TRY IT → Your task is to find every line of the listing that includes "computer" and copy it.

LISTED ENTRIES →
========

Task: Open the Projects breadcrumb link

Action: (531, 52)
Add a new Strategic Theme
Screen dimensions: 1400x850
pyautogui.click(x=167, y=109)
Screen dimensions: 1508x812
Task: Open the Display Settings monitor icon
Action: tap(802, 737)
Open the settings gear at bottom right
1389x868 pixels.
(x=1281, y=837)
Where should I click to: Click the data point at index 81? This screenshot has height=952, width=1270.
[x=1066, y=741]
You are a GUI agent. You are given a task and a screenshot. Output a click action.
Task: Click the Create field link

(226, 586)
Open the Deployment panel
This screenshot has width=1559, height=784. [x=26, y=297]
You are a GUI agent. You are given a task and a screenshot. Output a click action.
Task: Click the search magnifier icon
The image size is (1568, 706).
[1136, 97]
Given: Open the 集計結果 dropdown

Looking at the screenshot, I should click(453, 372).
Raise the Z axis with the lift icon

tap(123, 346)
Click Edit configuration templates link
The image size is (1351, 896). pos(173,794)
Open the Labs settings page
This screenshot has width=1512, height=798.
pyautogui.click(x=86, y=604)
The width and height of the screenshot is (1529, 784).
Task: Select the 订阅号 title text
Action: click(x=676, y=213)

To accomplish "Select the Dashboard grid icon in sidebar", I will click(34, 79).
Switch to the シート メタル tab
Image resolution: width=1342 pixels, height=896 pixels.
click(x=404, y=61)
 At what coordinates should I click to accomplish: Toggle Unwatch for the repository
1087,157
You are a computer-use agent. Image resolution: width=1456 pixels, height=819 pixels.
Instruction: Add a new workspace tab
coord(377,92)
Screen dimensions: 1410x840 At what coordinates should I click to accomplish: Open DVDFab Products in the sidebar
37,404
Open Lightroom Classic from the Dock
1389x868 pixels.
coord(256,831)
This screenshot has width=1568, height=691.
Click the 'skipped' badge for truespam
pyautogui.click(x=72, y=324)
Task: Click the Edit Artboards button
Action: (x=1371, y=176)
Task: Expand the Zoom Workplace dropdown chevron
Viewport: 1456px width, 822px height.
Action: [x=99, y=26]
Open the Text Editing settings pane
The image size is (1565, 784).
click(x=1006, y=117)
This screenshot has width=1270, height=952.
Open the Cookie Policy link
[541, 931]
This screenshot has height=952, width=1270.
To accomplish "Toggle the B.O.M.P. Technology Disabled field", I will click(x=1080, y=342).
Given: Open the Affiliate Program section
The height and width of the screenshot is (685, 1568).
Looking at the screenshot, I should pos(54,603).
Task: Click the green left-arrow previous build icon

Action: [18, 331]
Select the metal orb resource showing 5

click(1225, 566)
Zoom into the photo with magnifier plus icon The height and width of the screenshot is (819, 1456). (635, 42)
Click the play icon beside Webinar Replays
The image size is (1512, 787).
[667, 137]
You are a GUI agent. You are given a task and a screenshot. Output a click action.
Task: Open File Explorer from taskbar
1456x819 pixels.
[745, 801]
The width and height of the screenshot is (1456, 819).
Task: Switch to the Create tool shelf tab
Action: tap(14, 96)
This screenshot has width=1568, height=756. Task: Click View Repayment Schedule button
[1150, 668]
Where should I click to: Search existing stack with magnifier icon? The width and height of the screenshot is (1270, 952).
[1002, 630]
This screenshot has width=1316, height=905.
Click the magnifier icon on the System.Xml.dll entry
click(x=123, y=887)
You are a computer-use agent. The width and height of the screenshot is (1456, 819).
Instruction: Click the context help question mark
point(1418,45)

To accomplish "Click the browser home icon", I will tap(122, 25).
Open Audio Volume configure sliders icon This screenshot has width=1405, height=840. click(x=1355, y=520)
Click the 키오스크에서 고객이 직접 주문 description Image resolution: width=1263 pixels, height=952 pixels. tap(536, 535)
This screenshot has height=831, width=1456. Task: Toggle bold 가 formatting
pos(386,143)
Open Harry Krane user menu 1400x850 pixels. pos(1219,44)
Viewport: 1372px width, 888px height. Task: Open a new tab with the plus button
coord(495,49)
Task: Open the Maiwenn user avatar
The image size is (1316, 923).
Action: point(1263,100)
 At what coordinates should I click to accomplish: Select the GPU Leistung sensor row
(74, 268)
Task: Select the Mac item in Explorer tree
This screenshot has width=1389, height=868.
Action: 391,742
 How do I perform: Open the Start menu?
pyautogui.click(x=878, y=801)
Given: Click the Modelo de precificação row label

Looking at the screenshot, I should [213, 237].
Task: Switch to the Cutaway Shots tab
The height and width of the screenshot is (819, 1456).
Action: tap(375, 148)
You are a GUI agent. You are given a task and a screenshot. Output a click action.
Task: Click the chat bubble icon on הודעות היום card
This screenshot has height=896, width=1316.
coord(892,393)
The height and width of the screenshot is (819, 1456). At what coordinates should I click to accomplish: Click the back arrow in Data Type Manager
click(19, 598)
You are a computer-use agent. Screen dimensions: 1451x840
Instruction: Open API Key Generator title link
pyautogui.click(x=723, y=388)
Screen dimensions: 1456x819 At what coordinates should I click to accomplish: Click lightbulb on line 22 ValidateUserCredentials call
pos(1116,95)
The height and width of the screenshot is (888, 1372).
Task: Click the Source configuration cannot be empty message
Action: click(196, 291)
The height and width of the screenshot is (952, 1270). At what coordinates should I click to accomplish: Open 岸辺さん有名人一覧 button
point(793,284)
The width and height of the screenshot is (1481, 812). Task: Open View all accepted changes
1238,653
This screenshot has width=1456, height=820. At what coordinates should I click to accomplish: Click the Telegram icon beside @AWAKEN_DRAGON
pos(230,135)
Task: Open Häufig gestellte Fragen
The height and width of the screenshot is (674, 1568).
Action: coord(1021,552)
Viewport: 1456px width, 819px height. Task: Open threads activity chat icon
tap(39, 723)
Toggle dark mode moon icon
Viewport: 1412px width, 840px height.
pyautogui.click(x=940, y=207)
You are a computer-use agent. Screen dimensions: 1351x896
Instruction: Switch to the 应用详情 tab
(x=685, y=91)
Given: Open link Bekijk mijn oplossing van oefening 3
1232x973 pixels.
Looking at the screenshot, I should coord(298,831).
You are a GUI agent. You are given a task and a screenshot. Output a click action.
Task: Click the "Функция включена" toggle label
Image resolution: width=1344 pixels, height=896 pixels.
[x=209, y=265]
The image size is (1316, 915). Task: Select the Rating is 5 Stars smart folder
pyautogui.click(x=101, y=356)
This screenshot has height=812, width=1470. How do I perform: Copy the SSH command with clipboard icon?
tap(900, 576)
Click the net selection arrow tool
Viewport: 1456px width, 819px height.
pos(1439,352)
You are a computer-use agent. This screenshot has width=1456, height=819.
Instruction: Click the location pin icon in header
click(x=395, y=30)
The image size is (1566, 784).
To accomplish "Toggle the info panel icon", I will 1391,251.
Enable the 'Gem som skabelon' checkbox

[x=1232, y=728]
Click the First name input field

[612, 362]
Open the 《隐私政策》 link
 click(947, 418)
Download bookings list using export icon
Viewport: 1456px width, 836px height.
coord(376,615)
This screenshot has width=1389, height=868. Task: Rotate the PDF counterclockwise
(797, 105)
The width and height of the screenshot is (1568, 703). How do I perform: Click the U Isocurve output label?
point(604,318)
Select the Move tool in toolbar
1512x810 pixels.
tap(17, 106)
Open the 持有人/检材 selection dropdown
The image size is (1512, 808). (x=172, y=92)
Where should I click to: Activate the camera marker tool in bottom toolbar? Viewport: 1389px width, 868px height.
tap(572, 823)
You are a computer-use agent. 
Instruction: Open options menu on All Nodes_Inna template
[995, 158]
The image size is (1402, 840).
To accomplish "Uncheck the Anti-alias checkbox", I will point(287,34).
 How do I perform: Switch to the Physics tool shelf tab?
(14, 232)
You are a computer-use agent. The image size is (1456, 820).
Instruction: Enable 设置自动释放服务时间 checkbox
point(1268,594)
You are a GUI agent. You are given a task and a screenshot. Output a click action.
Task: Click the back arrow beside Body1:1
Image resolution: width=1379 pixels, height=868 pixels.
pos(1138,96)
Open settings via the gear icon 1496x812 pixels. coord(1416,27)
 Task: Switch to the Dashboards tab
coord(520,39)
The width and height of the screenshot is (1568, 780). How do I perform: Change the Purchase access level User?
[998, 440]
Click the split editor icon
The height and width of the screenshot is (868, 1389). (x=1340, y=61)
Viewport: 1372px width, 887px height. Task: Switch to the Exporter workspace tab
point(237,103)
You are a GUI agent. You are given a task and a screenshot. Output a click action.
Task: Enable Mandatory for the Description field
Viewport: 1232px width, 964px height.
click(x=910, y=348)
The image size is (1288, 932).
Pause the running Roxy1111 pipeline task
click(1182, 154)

========

EXERCISE ANSWER →
You are a computer-use agent. Image resolution: width=1456 pixels, height=819 pixels.
You are a computer-use agent. The width and height of the screenshot is (1456, 819).
You are a computer-use agent. Screen dimensions: 1451x840
You are a computer-use agent. Screen dimensions: 1351x896
You are a computer-use agent. This screenshot has width=1456, height=819.
You are a computer-use agent. 
You are a computer-use agent. The image size is (1456, 820).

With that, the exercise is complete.